Preview Case: Places of Invention
What kind of place stimulates creative minds and sparks a surge of invention and innovation? The answer may surprise you. The Lemelson Center for the Study of Invention and Innovation at the National Museum of American History will explore these questions in Places of Invention, a new 3,300-square-foot family-friendly exhibition opening summer 2015. Places of Invention will take visitors on a journey through time and place to discover the stories of people who lived, worked, played, collaborated, adapted, took risks, solved problems, and sometimes failed—all in the pursuit of something new. The exhibition examines what can happen when the right mix of inventive people, untapped resources, and inspiring surroundings come together. Case studies include precision manufacturing in Hartford, CT, in the late 1800s; Technicolor in Hollywood, CA, in the 1930s; medical innovations in Medical Alley, MN, in the 1950s; hip-hop’s birth in the Bronx, NY, in the 1970s; the rise of the personal computer in Silicon Valley, CA, in the 1970s and 1980s; and clean-energy innovations in Fort Collins, CO, in the 2010s.

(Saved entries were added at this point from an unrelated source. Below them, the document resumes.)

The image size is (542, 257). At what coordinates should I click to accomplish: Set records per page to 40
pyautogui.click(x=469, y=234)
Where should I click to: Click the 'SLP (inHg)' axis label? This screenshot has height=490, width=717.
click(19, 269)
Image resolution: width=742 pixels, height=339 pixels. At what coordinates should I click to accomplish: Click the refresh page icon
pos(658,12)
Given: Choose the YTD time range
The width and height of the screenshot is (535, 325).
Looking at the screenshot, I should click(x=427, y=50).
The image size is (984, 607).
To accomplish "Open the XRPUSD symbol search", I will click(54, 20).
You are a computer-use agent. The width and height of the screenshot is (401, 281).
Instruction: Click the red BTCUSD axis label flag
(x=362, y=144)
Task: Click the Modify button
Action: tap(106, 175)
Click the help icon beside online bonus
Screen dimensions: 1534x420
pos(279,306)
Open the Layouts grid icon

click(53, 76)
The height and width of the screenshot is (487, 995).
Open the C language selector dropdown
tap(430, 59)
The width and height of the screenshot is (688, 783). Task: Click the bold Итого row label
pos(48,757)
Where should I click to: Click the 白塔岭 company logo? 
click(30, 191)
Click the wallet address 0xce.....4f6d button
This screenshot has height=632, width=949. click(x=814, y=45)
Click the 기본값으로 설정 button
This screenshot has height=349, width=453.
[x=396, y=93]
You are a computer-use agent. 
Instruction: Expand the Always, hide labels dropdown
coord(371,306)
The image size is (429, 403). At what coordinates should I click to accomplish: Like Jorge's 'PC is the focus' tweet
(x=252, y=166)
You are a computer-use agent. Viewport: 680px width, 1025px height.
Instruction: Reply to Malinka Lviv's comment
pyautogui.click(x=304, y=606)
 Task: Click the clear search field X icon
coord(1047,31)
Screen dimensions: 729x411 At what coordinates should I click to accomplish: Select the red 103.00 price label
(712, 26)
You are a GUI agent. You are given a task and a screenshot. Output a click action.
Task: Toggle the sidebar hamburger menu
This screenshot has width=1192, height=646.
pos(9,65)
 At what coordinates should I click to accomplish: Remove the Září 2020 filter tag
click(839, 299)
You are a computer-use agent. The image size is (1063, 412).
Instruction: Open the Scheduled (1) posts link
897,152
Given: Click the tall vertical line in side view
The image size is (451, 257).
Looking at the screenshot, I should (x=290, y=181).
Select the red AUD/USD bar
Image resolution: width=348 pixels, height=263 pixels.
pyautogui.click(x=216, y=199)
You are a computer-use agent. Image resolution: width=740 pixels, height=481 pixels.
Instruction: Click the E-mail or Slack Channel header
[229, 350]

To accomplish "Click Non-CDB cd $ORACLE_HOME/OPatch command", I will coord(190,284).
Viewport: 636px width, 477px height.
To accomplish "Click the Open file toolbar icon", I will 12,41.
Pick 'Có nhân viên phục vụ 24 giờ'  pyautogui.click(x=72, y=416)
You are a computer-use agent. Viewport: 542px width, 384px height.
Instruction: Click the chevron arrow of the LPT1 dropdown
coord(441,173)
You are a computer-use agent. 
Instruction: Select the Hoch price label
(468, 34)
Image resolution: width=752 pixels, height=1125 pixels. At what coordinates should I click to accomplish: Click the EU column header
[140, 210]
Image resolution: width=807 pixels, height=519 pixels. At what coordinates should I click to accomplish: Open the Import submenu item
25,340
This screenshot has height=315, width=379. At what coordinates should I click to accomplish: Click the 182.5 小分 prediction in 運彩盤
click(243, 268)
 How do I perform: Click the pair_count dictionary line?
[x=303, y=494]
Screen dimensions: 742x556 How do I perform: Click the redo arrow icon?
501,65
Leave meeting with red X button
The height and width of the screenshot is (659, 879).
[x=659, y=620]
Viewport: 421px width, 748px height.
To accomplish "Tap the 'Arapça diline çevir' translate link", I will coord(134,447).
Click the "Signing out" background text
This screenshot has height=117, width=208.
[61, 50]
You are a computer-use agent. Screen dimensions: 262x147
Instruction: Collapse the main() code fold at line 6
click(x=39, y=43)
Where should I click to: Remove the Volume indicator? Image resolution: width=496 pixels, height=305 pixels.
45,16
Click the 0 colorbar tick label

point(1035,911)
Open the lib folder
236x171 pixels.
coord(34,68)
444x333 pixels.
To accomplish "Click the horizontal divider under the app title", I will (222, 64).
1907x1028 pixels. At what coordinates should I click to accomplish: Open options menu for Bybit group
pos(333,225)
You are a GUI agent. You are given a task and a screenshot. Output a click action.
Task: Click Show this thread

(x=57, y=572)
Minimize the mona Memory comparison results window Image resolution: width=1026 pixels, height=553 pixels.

Mayo-Gibbon Heart-Lung Machine, about 1957
The invention of the heart-lung—or cardiopulmonary bypass—machine is one of the most significant contributions in the history of cardiac surgery. Introduced in 1955, the Mayo-Gibbon heart-lung machine was the first commercially produced bypass machine. The Mayo Clinic's Dr. John Kirklin collaborated with colleagues to develop this machine based on Dr. John Gibbon's blueprints from his earlier design.
The machine takes over the heart's function, keeping the patient's damaged heart dry as oxygenated blood circulates through the body during surgery. The heart-lung machine allowed for longer, more complicated cardiac surgeries, and paved the way for artificial heart valves and heart transplants.
Unprecedented federal government funding—combined with major advances in medical research, practices, and materials during World War II—spurred rapid medical innovation. In the 1950s Minnesota became a medical place of invention centered on two institutions—the Mayo Clinic in Rochester and the University of Minnesota in the Twin Cities of Minneapolis and St. Paul.
These pioneering healthcare organizations gained fame for inventive medical technologies and techniques. They were supported by a tight-knit community of experienced leaders, highly skilled medical professionals and engineers, and visionary investors and entrepreneurs. The region's growing medical-device industry came to be known as "Medical Alley."